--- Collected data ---

Segment Open

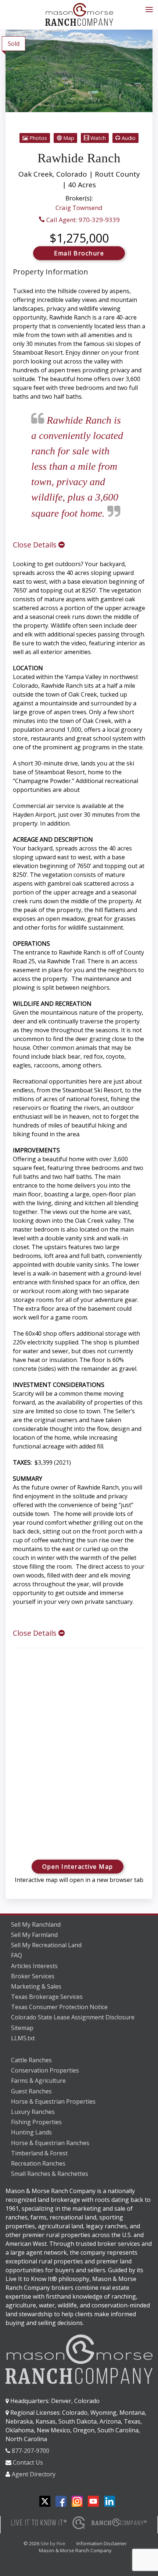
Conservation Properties (45, 2070)
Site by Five (52, 2543)
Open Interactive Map (77, 1867)
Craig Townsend (79, 207)
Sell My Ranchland (36, 1924)
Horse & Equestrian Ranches (50, 2143)
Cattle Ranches (31, 2060)
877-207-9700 (30, 2451)
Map (68, 137)
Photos (37, 137)
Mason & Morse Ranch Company (75, 2550)
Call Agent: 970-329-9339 (82, 219)
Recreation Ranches (38, 2163)
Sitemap (22, 2027)
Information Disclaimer (101, 2543)
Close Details (35, 545)
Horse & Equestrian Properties (53, 2101)
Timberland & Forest (39, 2153)
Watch (97, 137)
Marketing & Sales (36, 1986)
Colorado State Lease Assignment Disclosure (72, 2017)
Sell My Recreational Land (46, 1945)
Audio (128, 137)
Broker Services (32, 1976)
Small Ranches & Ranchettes (49, 2173)
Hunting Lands (31, 2132)
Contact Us (28, 2462)
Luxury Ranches (33, 2111)
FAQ (16, 1955)
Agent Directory (33, 2474)
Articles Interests (34, 1966)
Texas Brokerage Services (47, 1996)
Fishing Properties (36, 2122)
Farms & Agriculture (38, 2080)
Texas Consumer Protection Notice (59, 2007)
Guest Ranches (31, 2091)
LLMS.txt (23, 2038)
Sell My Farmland (34, 1934)
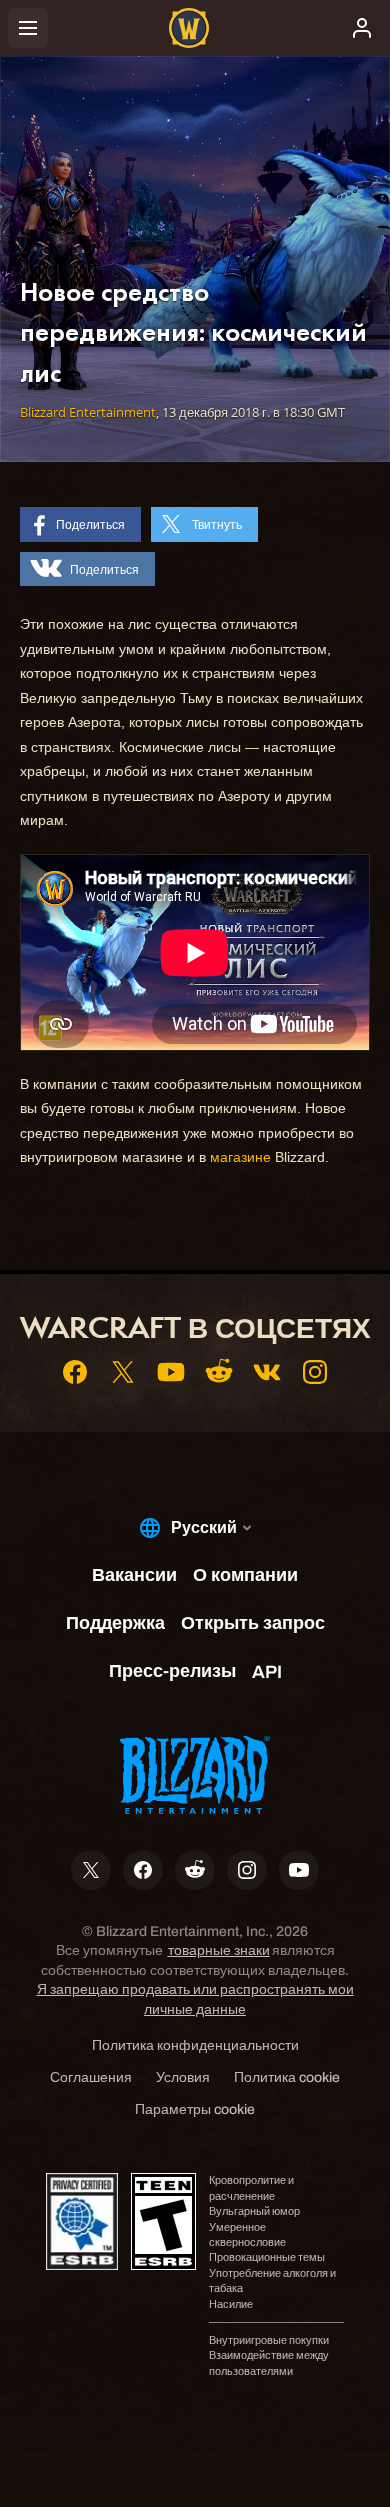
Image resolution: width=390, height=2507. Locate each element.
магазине (240, 1157)
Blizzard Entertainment (88, 412)
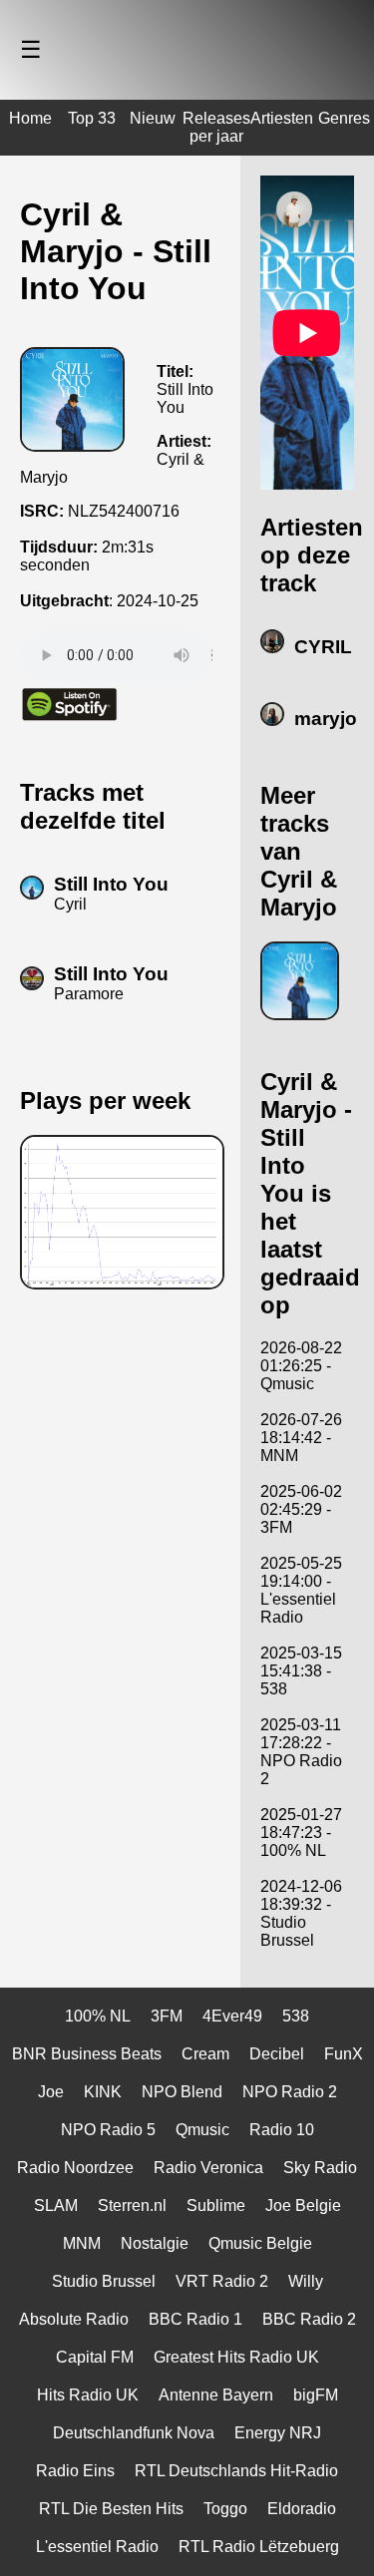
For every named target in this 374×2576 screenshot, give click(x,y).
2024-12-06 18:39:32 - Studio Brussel (301, 1913)
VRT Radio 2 (222, 2281)
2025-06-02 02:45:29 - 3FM (301, 1509)
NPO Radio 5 (108, 2129)
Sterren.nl (132, 2205)
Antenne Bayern (216, 2395)
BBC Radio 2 (309, 2319)
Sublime (216, 2205)
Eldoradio (301, 2508)
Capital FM (95, 2357)
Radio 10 (281, 2129)
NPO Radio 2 (289, 2091)
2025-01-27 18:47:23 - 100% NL (301, 1832)
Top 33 (92, 118)
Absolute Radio (74, 2319)
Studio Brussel (104, 2281)
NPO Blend (182, 2091)
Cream (205, 2053)
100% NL (98, 2016)
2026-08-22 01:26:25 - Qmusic (301, 1365)
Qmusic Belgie (260, 2243)
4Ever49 (232, 2016)
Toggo (225, 2508)
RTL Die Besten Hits (111, 2508)
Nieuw (153, 118)
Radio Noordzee (75, 2167)
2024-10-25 (157, 600)
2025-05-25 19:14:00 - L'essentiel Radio (301, 1590)
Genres (344, 118)
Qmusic (202, 2129)
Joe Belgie (303, 2205)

Segment Closed

Select every line above that contains the word "Equestrian", and copy it.

--- Solution below ---
Horse & Equestrian Ranches (50, 2143)
Horse & Equestrian Properties (53, 2101)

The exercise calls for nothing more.